(DATA RECORDS)
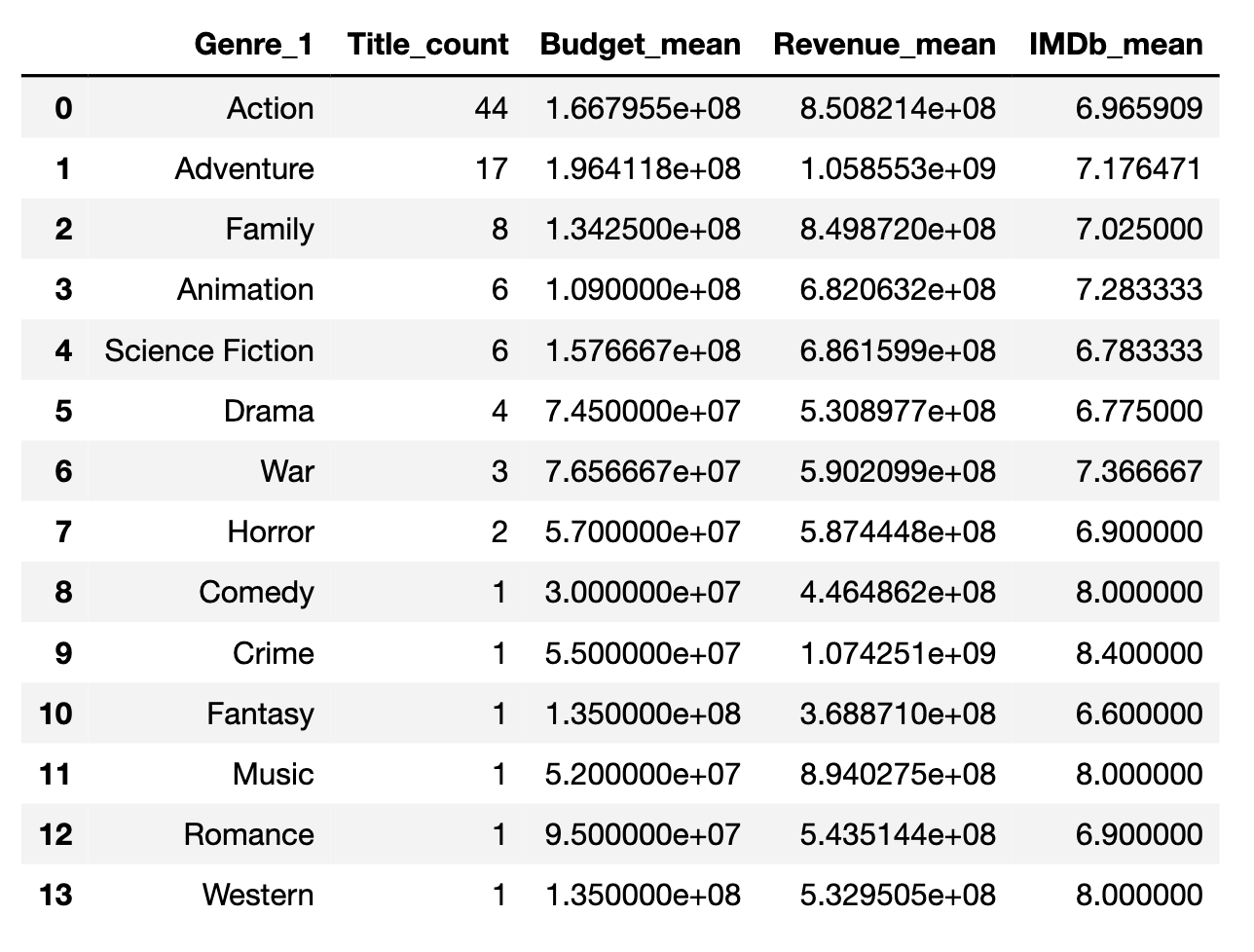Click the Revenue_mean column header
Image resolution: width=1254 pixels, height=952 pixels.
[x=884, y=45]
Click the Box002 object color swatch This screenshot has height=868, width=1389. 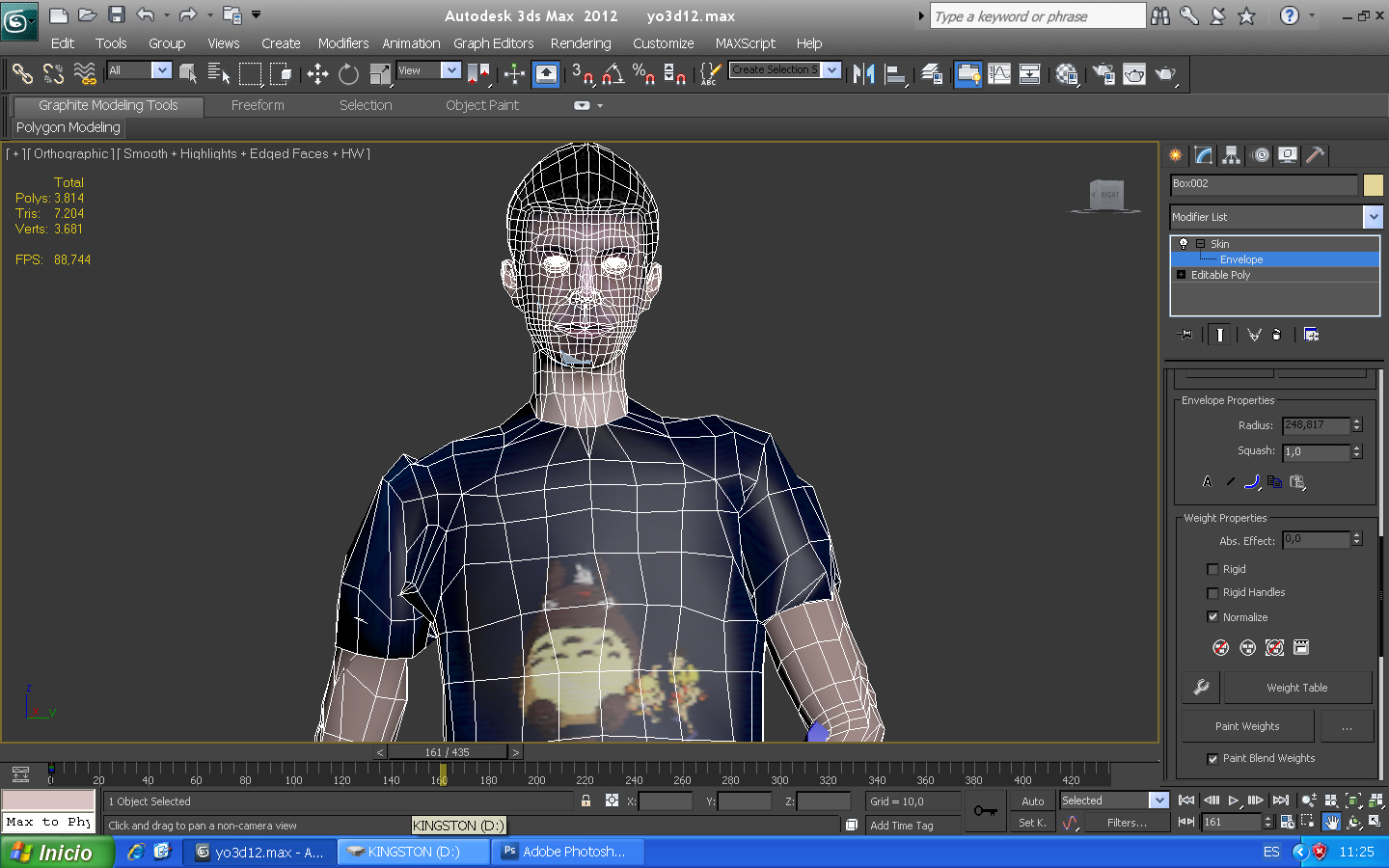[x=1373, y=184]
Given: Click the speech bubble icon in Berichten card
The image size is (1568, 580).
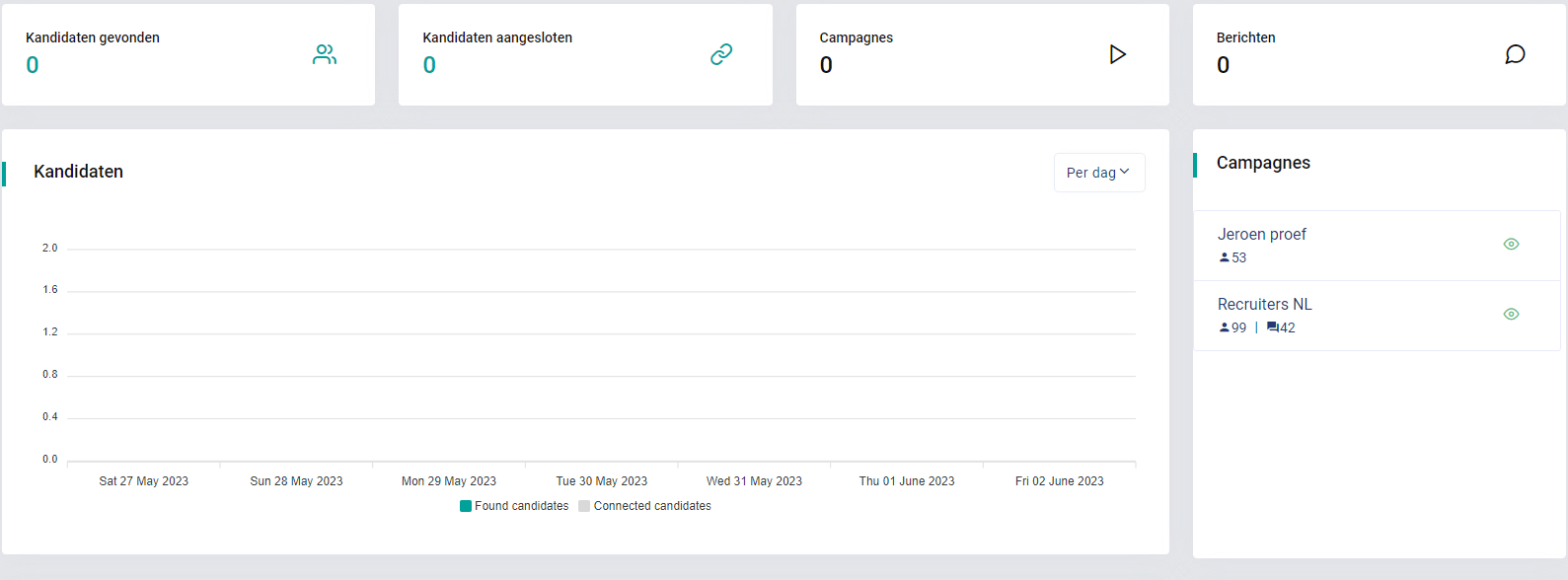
(End DATA RECORDS)
WHAT TO DO -> Emit the lines of the data above from the one containing "Given: Click the" through its final line, both endpoints included. Pictures do not belong in the output.

THE COMPLETED TASK ->
Given: Click the speech bubble icon in Berichten card
The image size is (1568, 580).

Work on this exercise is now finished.